= Edward Arden =

English nobleman and head of the Arden family

Edward Arden (c. 1542–1583) was an English nobleman and head of the Arden family, who became a Catholic martyr.

Arden lived in Park Hall, Castle Bromwich, an estate near modern-day Birmingham. He was a recusant Catholic and kept a priest, Hugh Hall, at his house disguised as a gardener. Arden's son-in-law, John Somerville, hatched a plan to assassinate Queen Elizabeth I, but was arrested long before he could attempt it. A purge of Arden's household ensued, and Arden, who may not have known of Somerville's plan, was executed and decapitated.

Arden was related to Mary Arden, mother of William Shakespeare.

==Life==
He was the head of a Warwick family; his father William died in 1545, and Edward succeeded his grandfather Thomas Arden in 1563. He kept to the old faith and maintained in his home, Park Hall at Castle Bromwich, a priest named Hall, in the disguise of a gardener. This priest influenced John Somerville, Edward Arden's son-in-law, who had had indirect contact with Mary Queen of Scots (she had visited Coventry in 1569).

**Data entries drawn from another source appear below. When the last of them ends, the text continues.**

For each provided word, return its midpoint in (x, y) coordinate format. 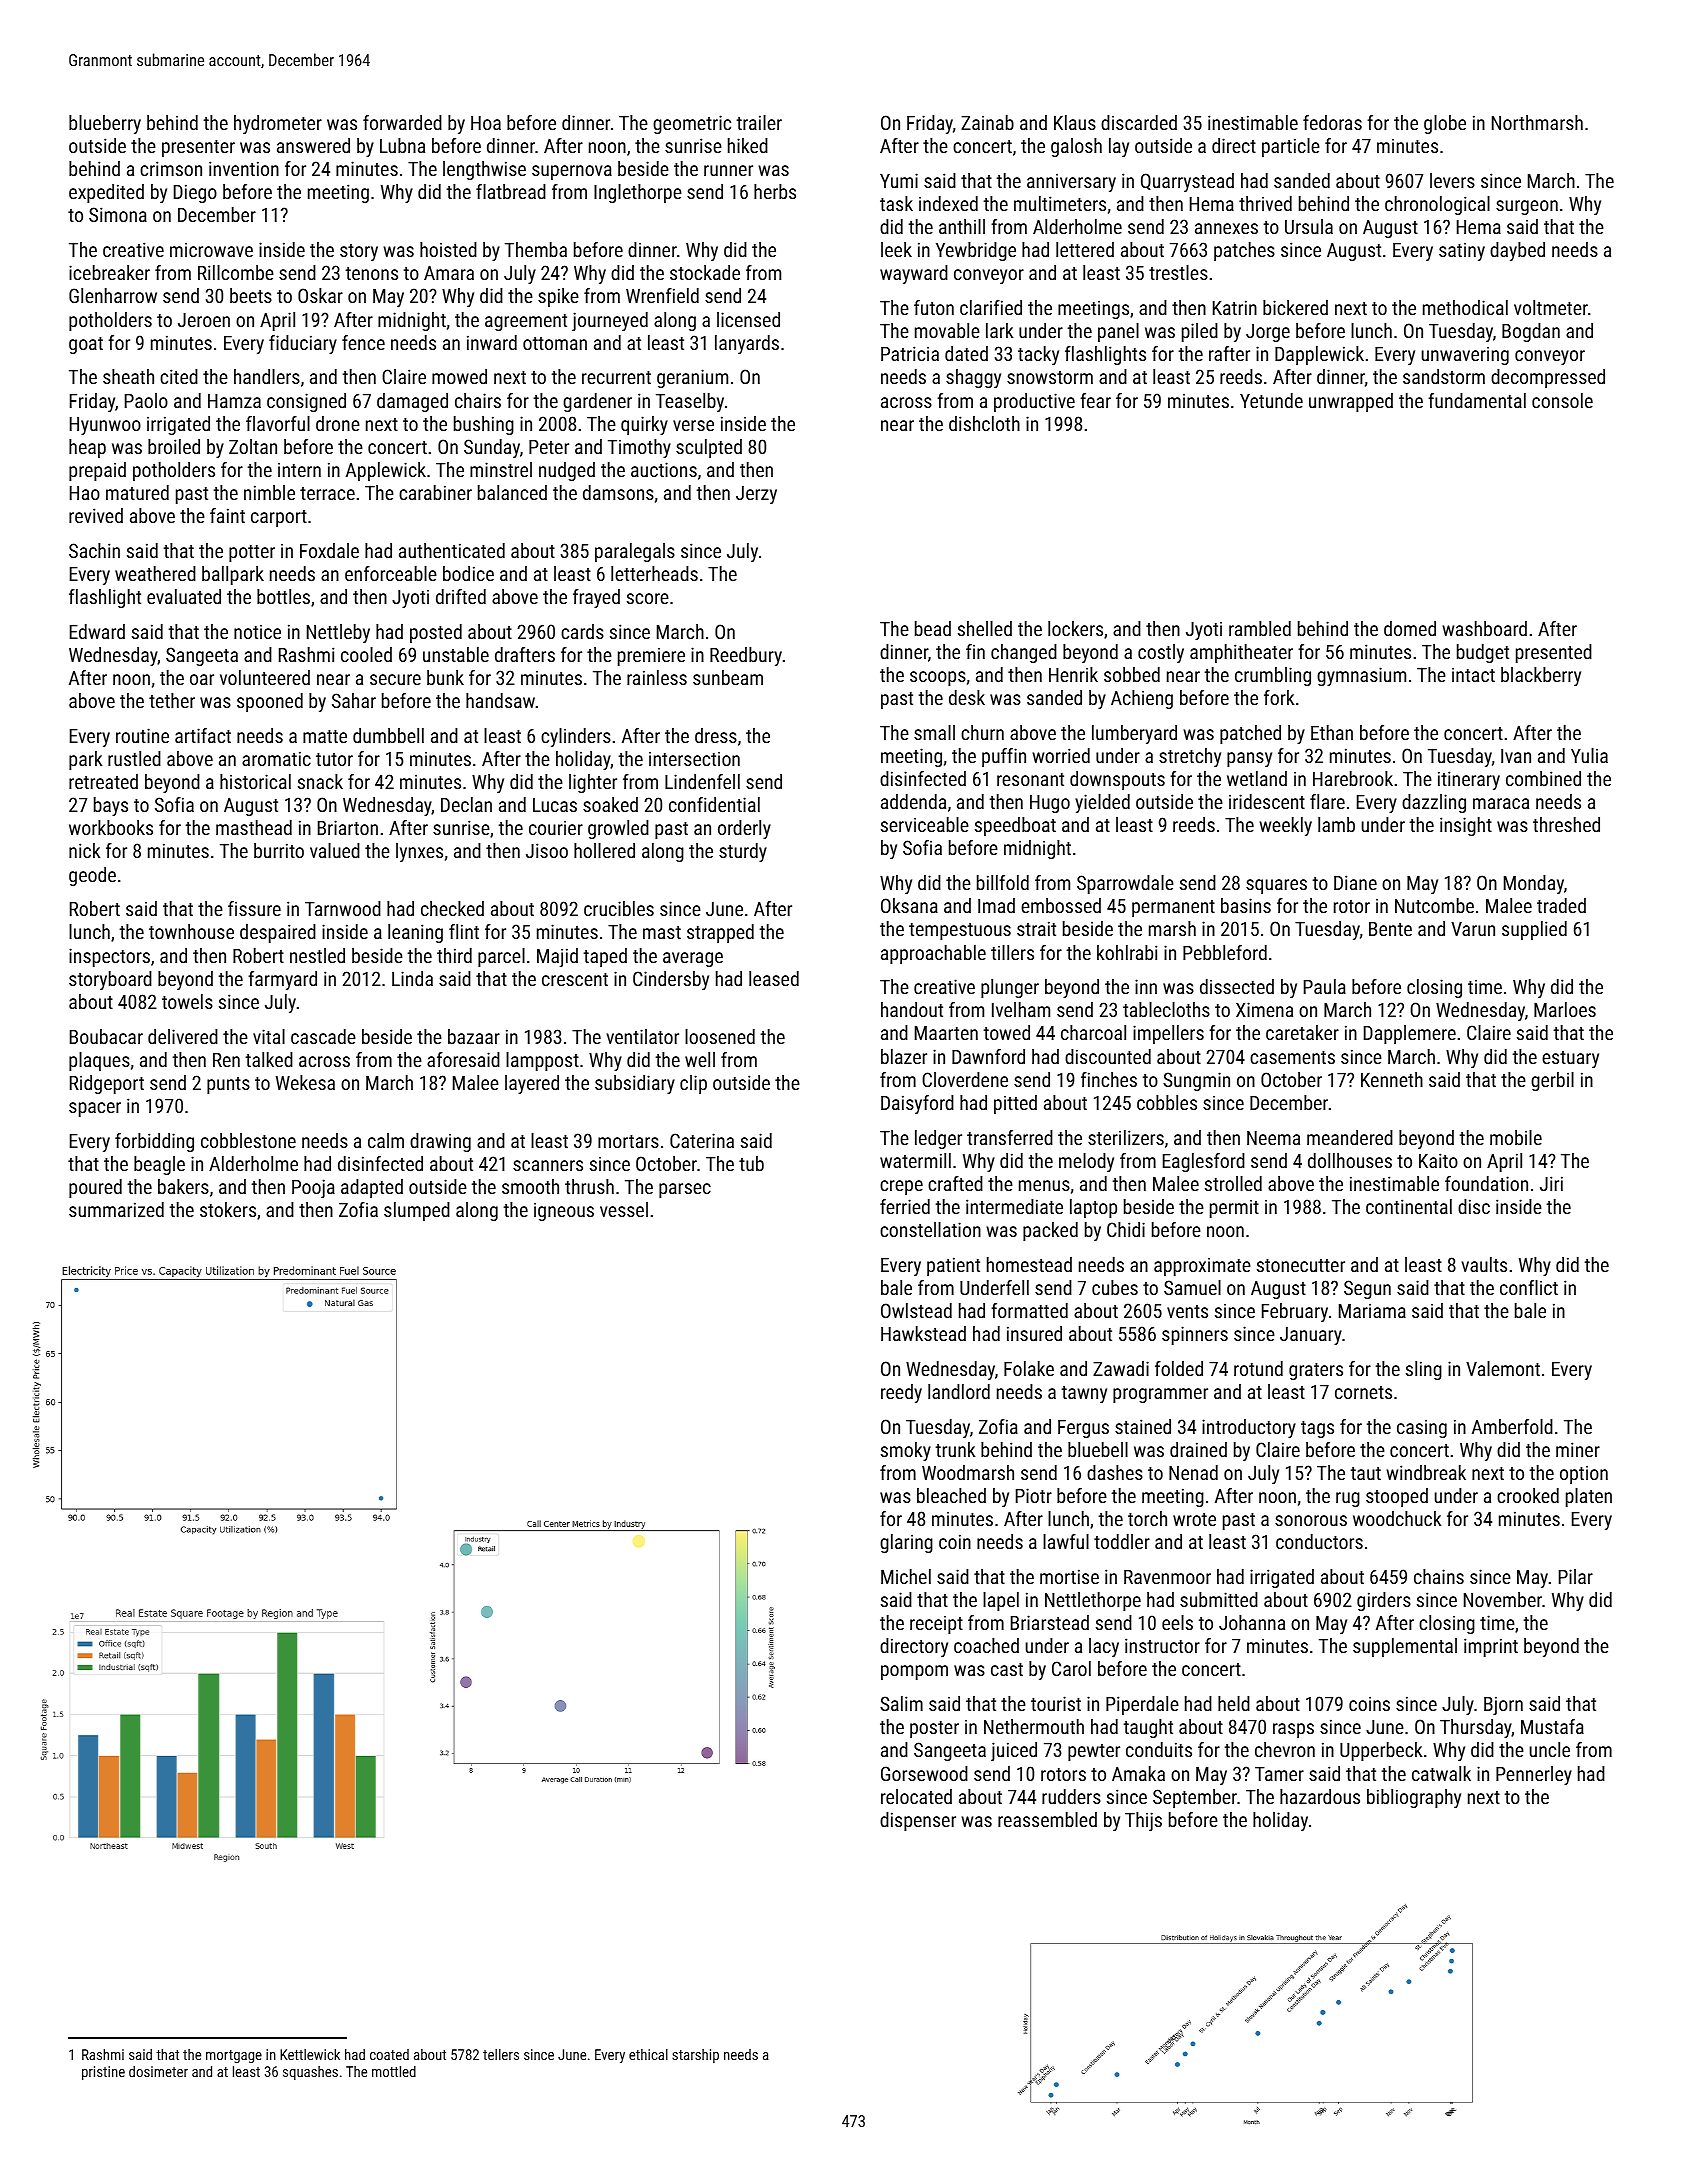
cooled (366, 654)
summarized (116, 1209)
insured (1034, 1333)
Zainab (987, 122)
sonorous (1311, 1520)
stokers (228, 1209)
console (1562, 400)
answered (313, 145)
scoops (938, 678)
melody (1086, 1162)
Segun (1367, 1289)
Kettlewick (310, 2054)
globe (1445, 124)
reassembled (1047, 1819)
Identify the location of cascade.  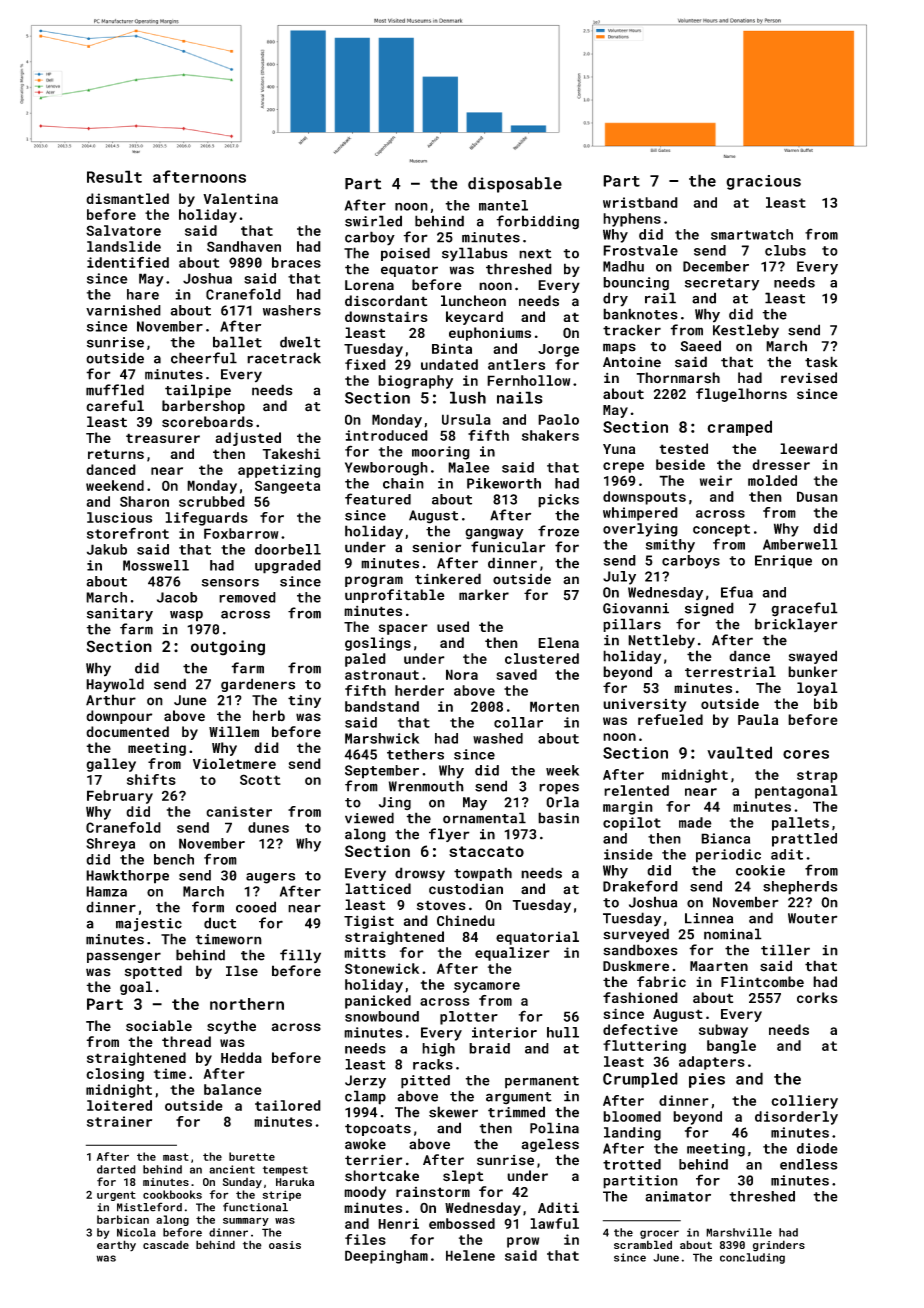
(166, 1245).
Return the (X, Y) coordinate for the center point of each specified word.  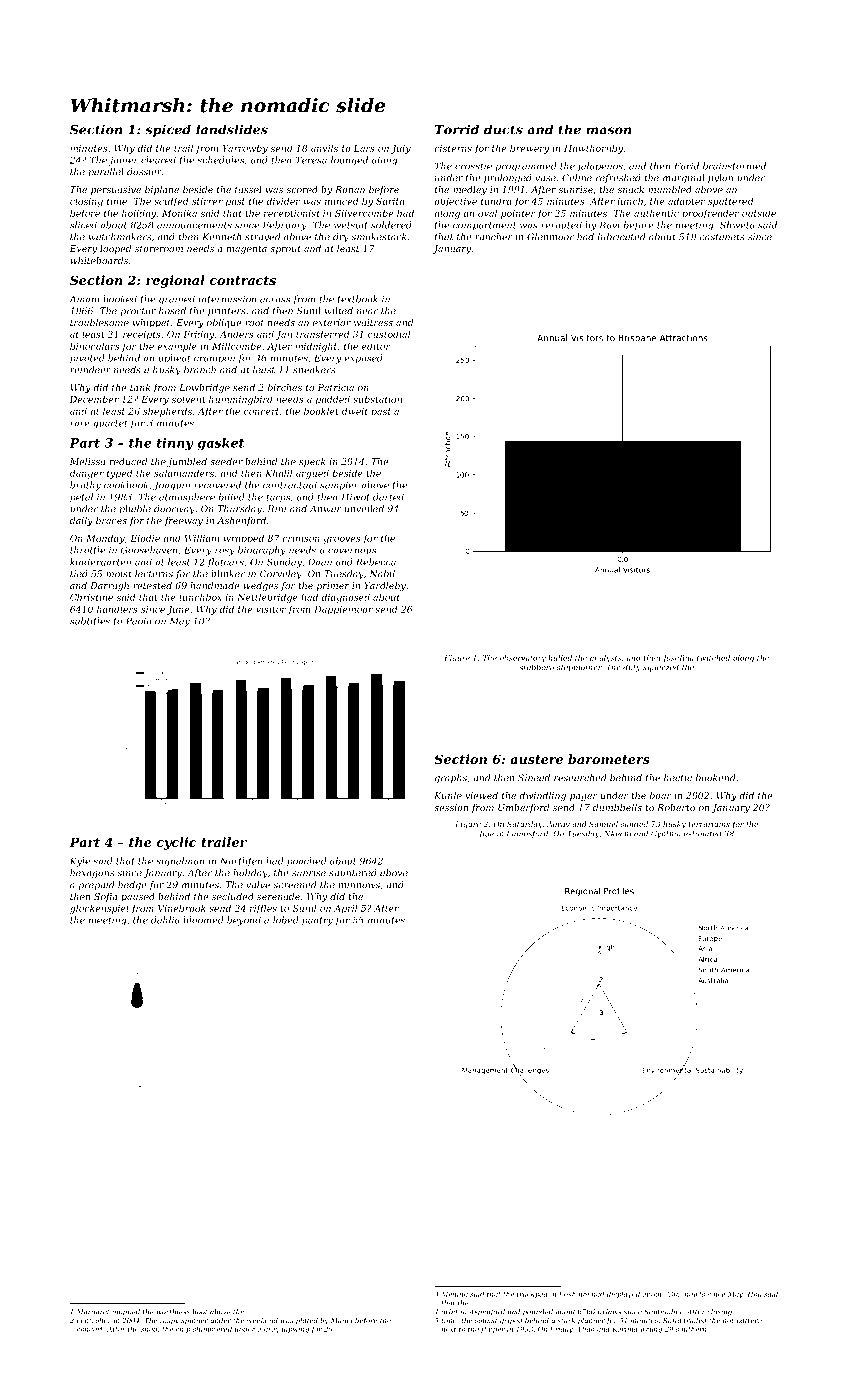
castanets (722, 237)
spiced (168, 130)
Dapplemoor (343, 610)
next (449, 1329)
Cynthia (666, 834)
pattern (749, 1321)
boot (200, 1312)
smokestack (378, 237)
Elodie (145, 538)
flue (486, 834)
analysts (606, 659)
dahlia (165, 920)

Somerville talked of shooting the Queen of England, and set out for London. He was arrested, put to the rack, and confessed, implicating his father-in-law in his treason and naming the priest as the instigator. All three were tried and sentenced to death. Somerville strangled himself in his cell (?). Arden was hanged, drawn, and quartered at Smithfield on 20 December 1583, but the priest was spared. Arden's and Somerville's heads were set on London Bridge beside the skull of the Earl of Desmond.

William Camden in his Annals reflected contemporary opinion by saying that Arden's execution was attributable to the malice Robert Dudley, 1st Earl of Leicester, bore towards him. Somerville was thought insane by Lord Burghley.

==Marriage and issue==
Arden married Mary Throckmorton (died 1603), the daughter of Sir Robert Throckmorton and his first wife, Muriel Berkeley, daughter of Thomas (1472–1533), 5th Baron Berkeley, by Eleanor Constable (c. 1485 – 1527), daughter of Sir Marmaduke Constable, by whom he had a son and two daughters:
- Robert Arden.
- Margaret Arden, who married John Somerville, by whom she had two daughters, Elizabeth and Alice.
- Katherine Arden, who married Sir Edward Devereux, of Castle Bromwich, son of Walter Devereux, 1st Viscount Hereford.